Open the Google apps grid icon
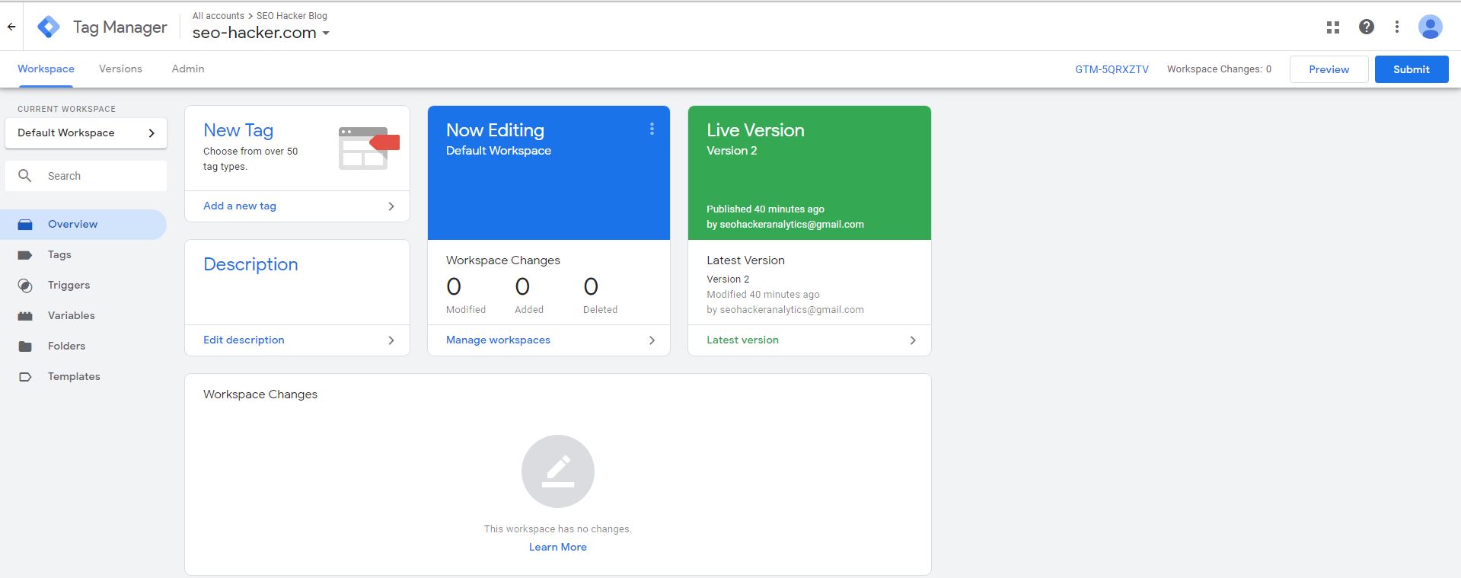Image resolution: width=1461 pixels, height=578 pixels. (1332, 27)
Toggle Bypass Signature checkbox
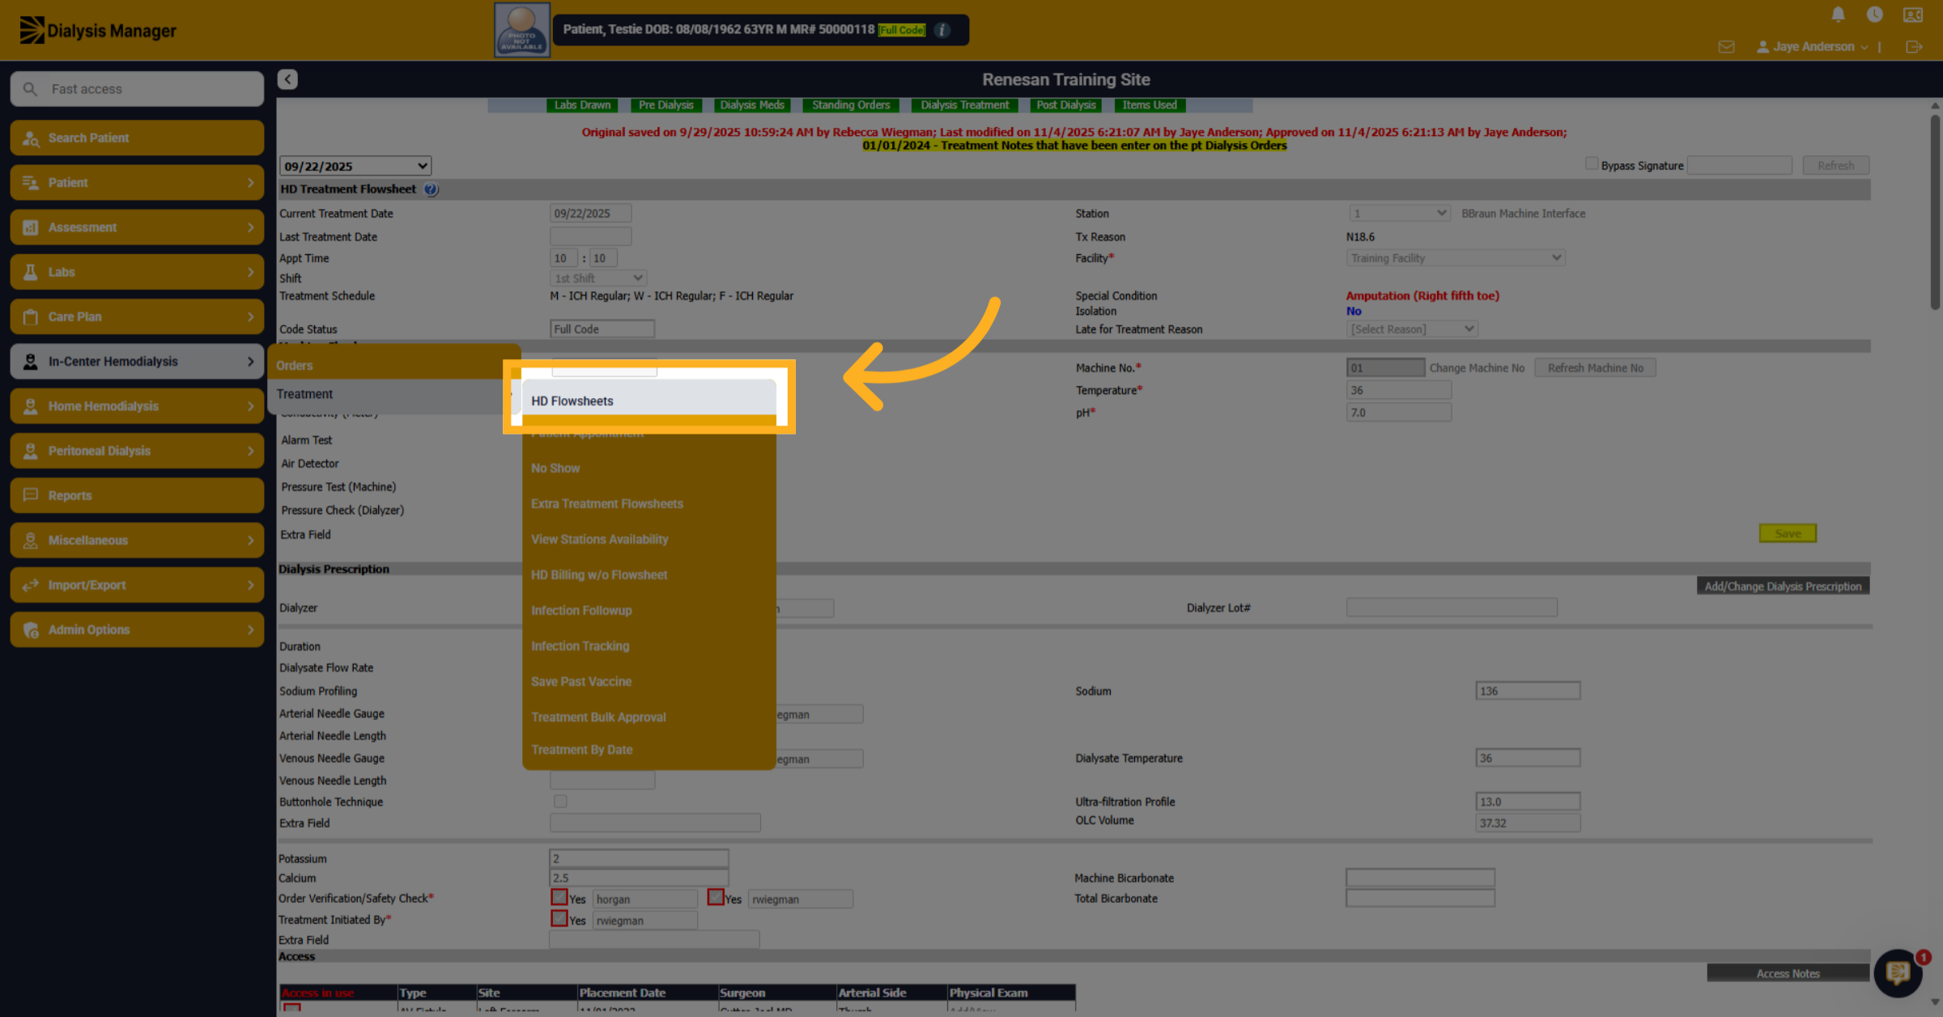 click(x=1591, y=163)
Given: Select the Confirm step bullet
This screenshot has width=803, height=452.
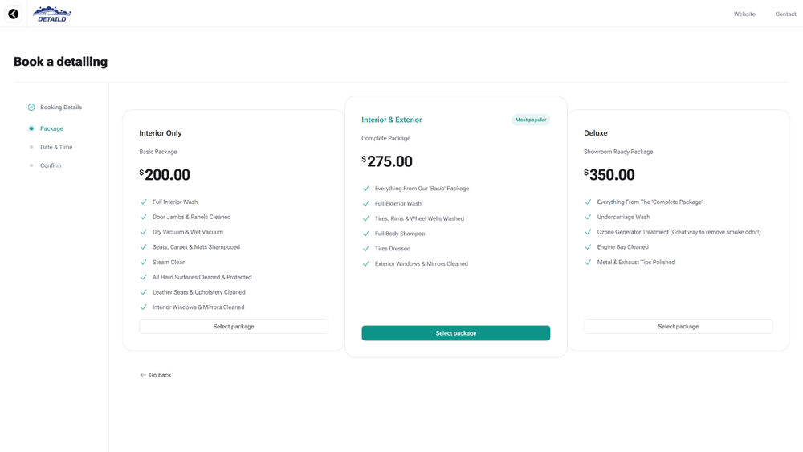Looking at the screenshot, I should (31, 166).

****

[What is expected]
Go through the entries above and write them out again exactly, images left behind.

[Solution]
Open the Google apps grid icon
Image resolution: width=1461 pixels, height=578 pixels. (1332, 27)
Toggle Bypass Signature checkbox
 click(x=1591, y=163)
Given: Select the Confirm step bullet
This screenshot has width=803, height=452.
Looking at the screenshot, I should (31, 166).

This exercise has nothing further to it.